** Required work **
When the line with "Given: Click the settings gear in sidebar" comes up, set it down and every later line to the end of the data, exactly and without pictures.

** Task material **
────────
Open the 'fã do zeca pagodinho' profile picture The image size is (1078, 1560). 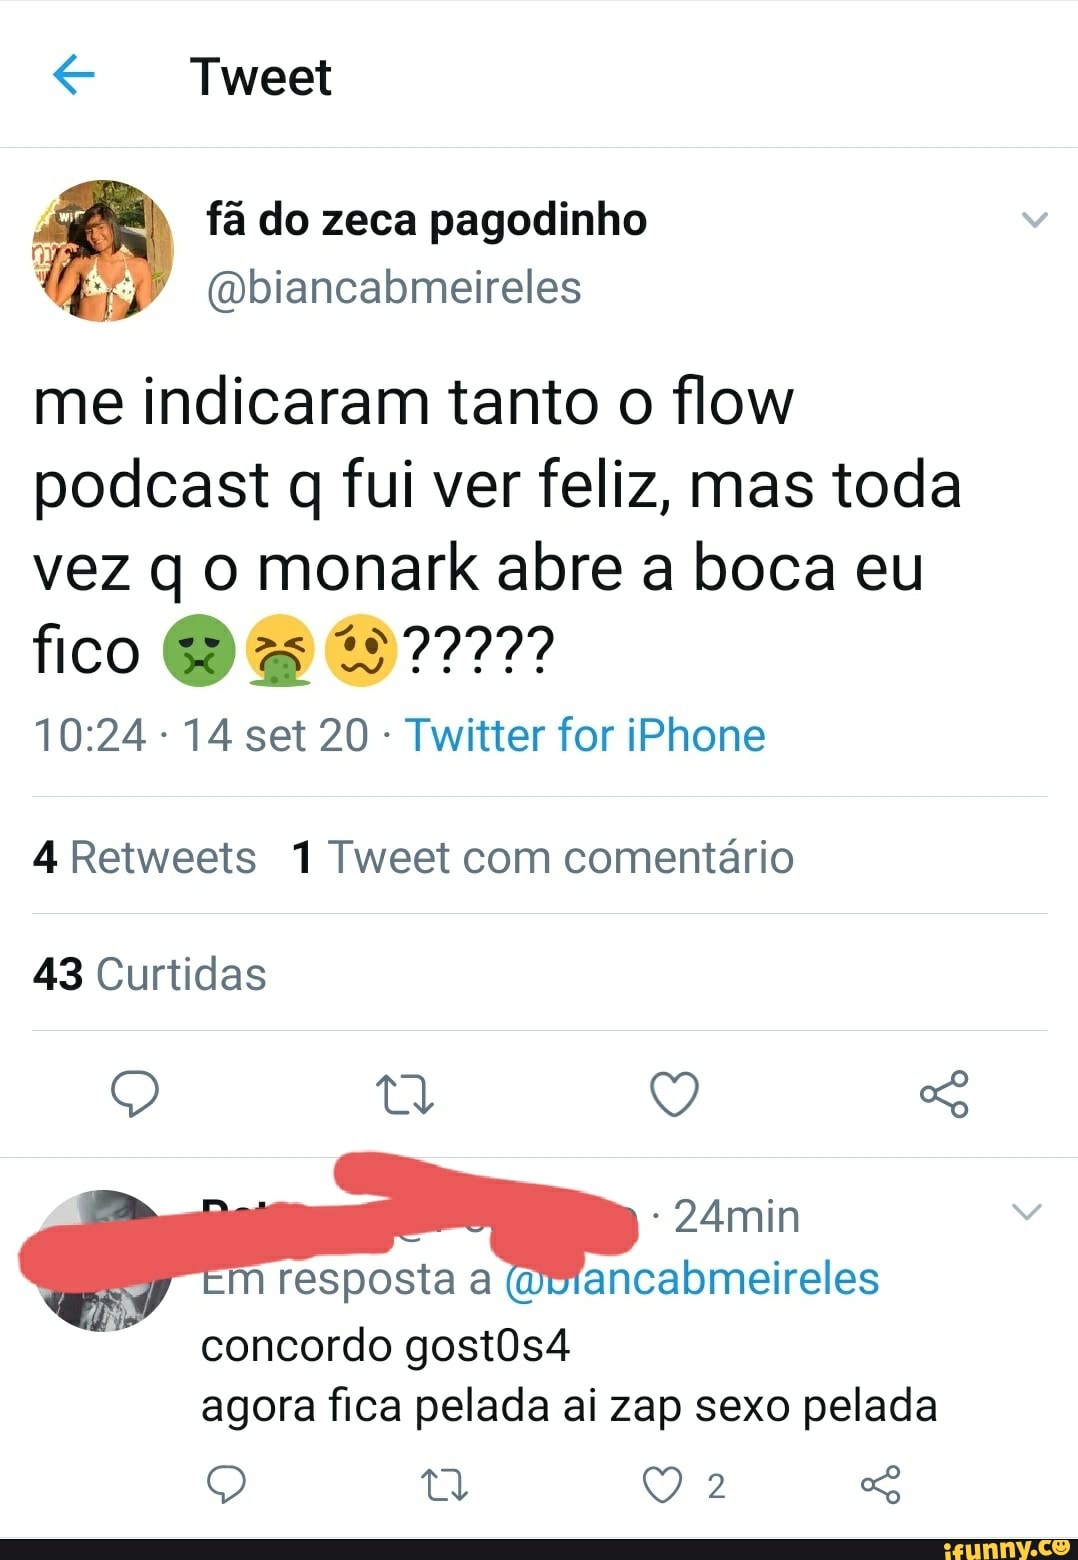(103, 250)
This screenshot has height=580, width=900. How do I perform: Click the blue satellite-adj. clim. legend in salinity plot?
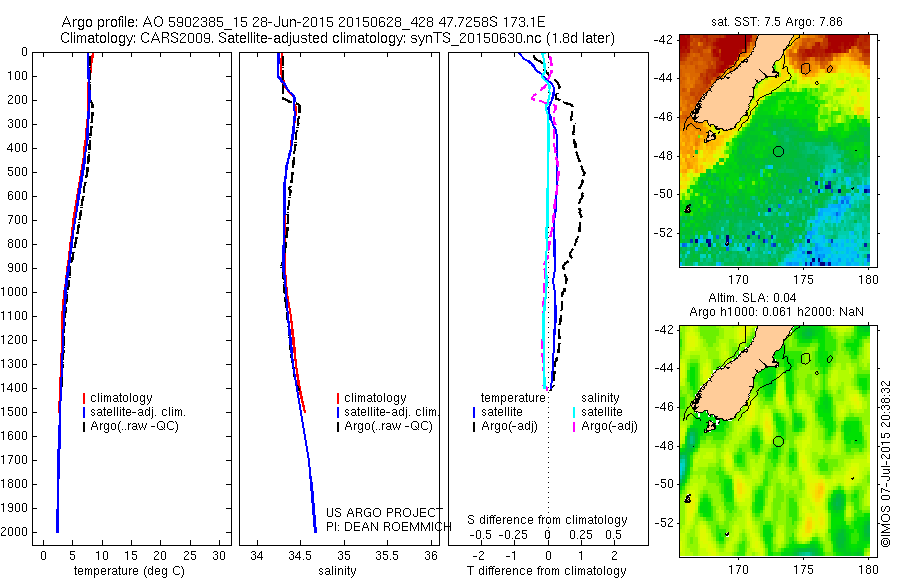click(388, 412)
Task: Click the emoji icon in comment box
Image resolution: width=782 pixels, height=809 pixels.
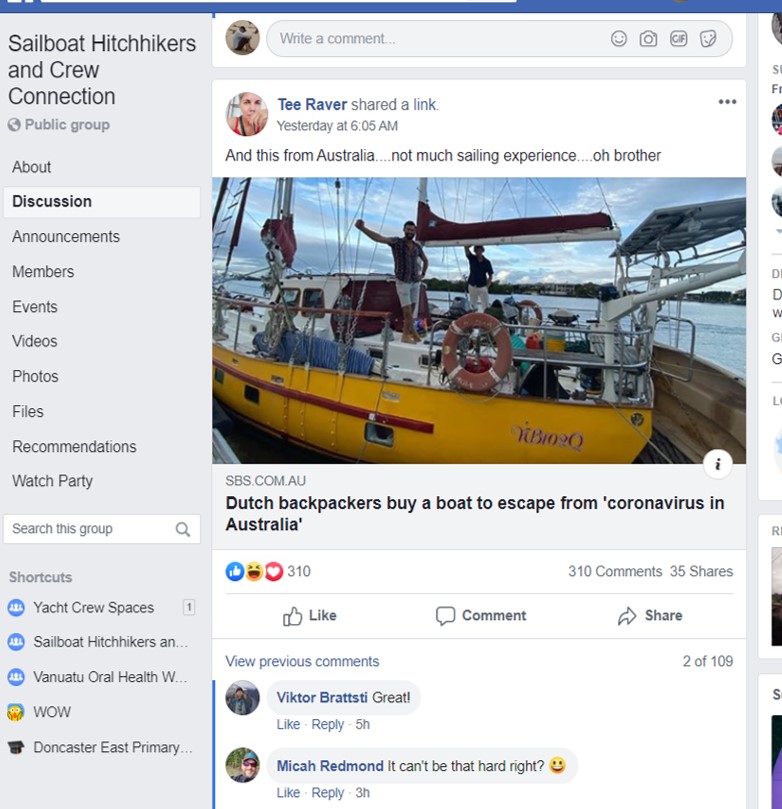Action: pos(619,39)
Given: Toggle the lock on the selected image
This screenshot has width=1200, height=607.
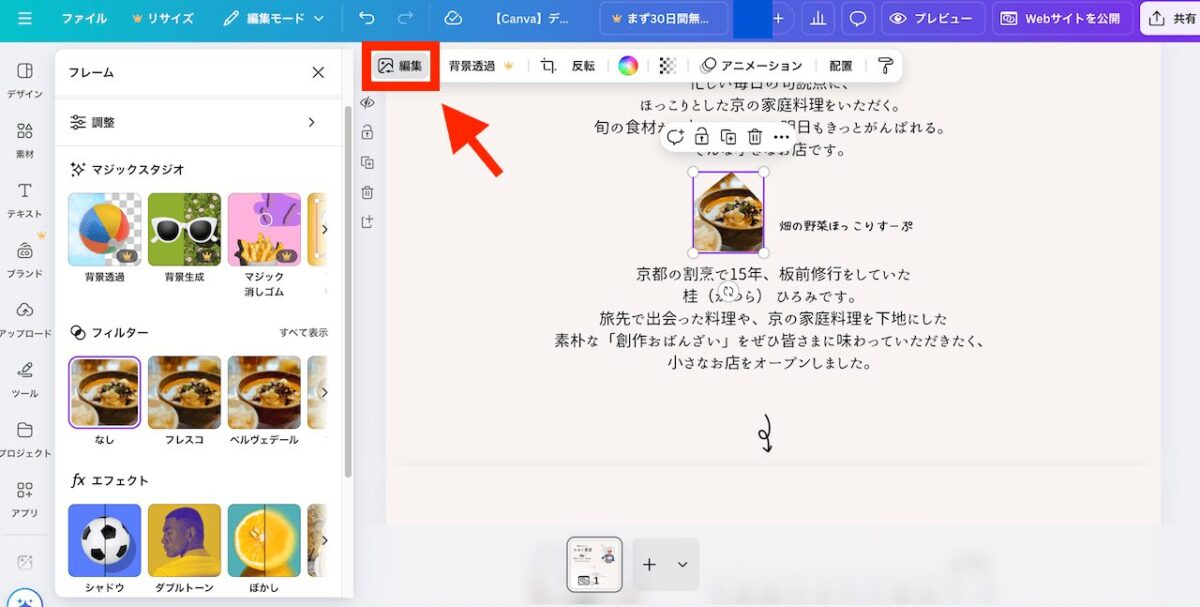Looking at the screenshot, I should [702, 137].
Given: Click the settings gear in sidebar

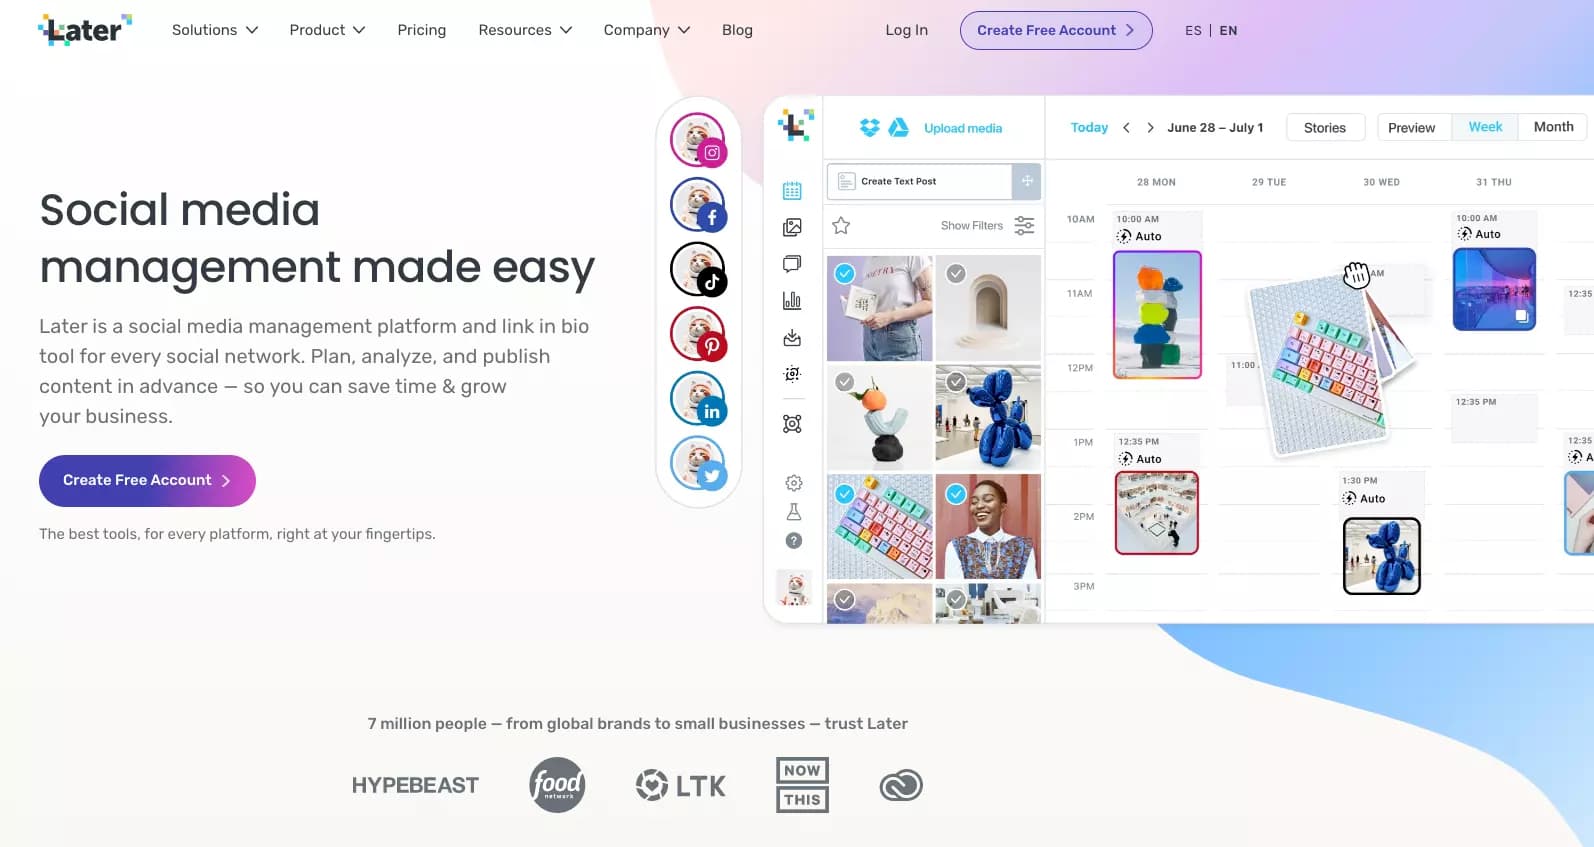Looking at the screenshot, I should point(793,483).
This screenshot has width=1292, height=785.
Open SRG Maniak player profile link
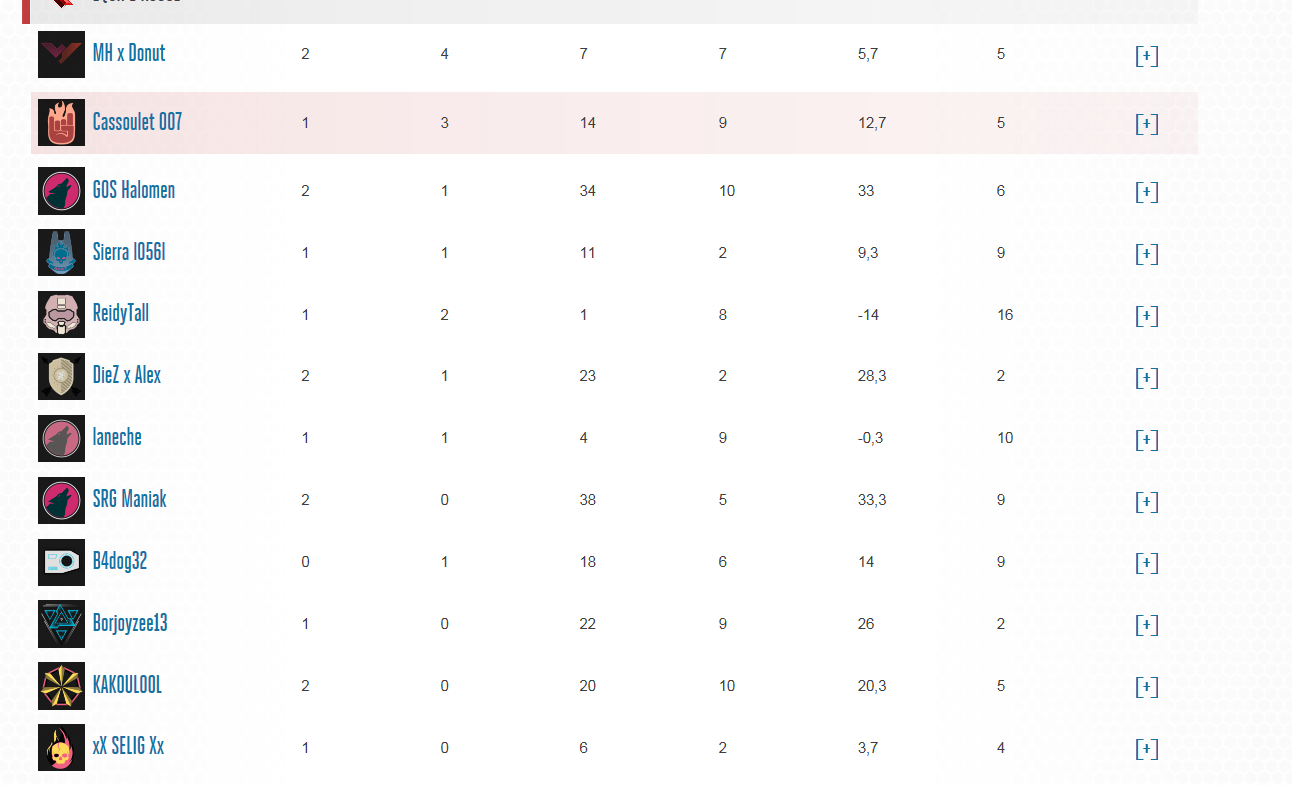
────────
** Problem solution **
Given: Click the settings gear in sidebar

Looking at the screenshot, I should point(793,483).
This screenshot has width=1292, height=785.
Open SRG Maniak player profile link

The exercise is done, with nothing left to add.